### PROBLEM SET
1. Duplicate the passage in the forum thread on SD card capacity from "I was just formatting" to "thanks a lot...".
2. In the forum thread on SD card capacity, render this sentence in French: "Maybe try putting a file on that is bigger than 467MB and see what it does."
3. Answer these questions using the forum thread on SD card capacity.
(a) What brand and size of SD card was being formatted?
(b) Which operating system was in use when Windows Explorer stopped responding?
(c) As what did the GPS of The_Other_One keep seeing the SD card before it was formatted with the suggested program?

### ARTICLE
# SD card shrinking capacity



## laxma (Aug 6, 2008)

I was just formatting my Lexar 1GB SD card when the windows explorer suddenly stopped responding (I'm using Vista). After that my SD card capacity decreases to 467 MB. I tried reformatting it again, and again..but the capacity stuck at 467 MB. what's wrong with my SD? Is there any application to check the real capacity of flash memory?

thanks a lot...


----------



## The_Other_One (Aug 6, 2008)

http://panasonic.jp/support/global/cs/sd/download/sd_formatter.html

Try this.  My GPS constantly saw my SD card as "My Documents" until I formatted it using this program.  It's supposed to format it using SD standards and such.


----------



## laxma (Aug 6, 2008)

Thanks for the suggestion, I tried the SD formatter from Panasonic. It still shows 467 MB. I format it two times already with that apps. 
I know flash memories are cheap these days and I have more than enough SD cards. I was just curious, where is the rest 400-500MB..


----------



## WhatsMyUserName (Aug 6, 2008)

Maybe try putting a file on that is bigger than 467MB and see what it does.


----------



## The_Other_One (Aug 6, 2008)

You did do the full format, correct?  I forget all the options, but do everything avaliable.

And I don't blame you...  I have a 2GB card who's case has fallen off, but I continue to use it in my GPS


----------



## laxma (Aug 6, 2008)

### EXTRACTED MATERIAL
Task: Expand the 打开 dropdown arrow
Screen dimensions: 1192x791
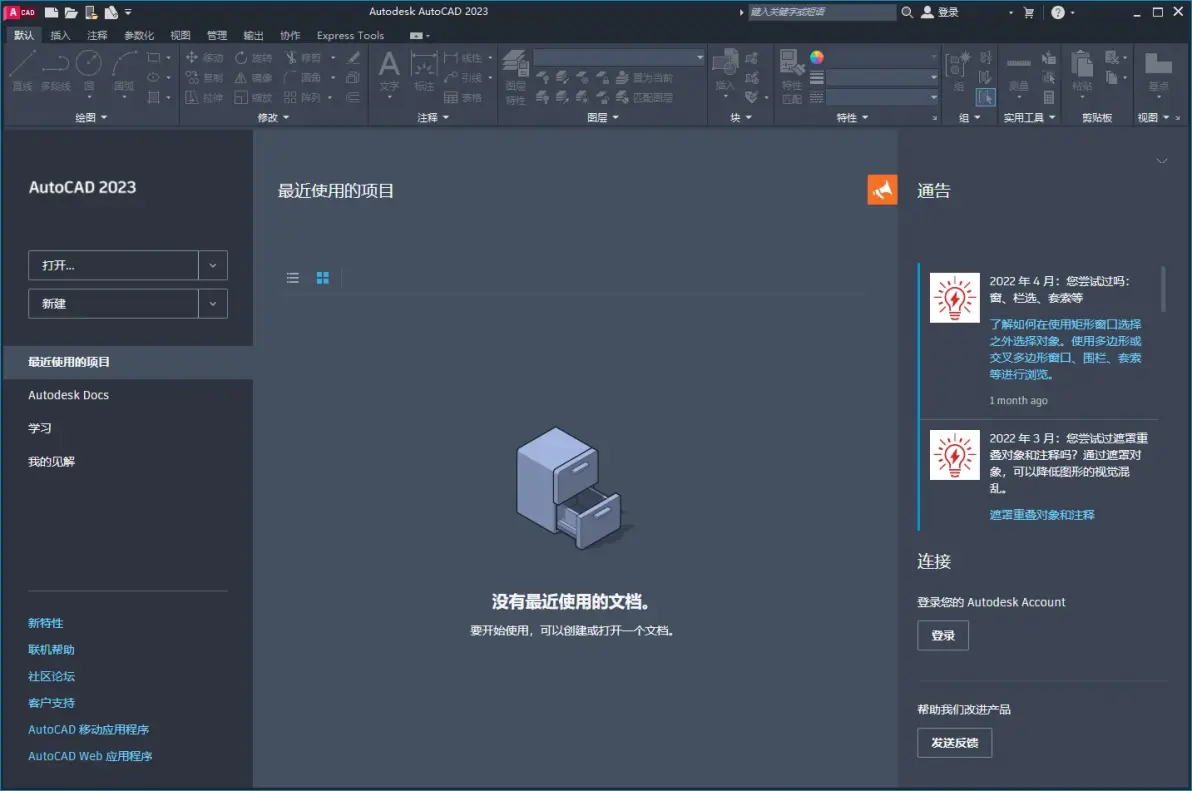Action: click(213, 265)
* * *
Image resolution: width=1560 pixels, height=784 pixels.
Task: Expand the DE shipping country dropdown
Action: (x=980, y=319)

### THE REPLIES
1.
I was just formatting my Lexar 1GB SD card when the windows explorer suddenly stopped responding (I'm using Vista). After that my SD card capacity decreases to 467 MB. I tried reformatting it again, and again..but the capacity stuck at 467 MB. what's wrong with my SD? Is there any application to check the real capacity of flash memory?

thanks a lot...

2. Essayez peut-être d'y mettre un fichier de plus de 467 Mo et voyez ce qui se passe.

3.
(a) A Lexar 1GB SD card.
(b) Vista.
(c) As "My Documents".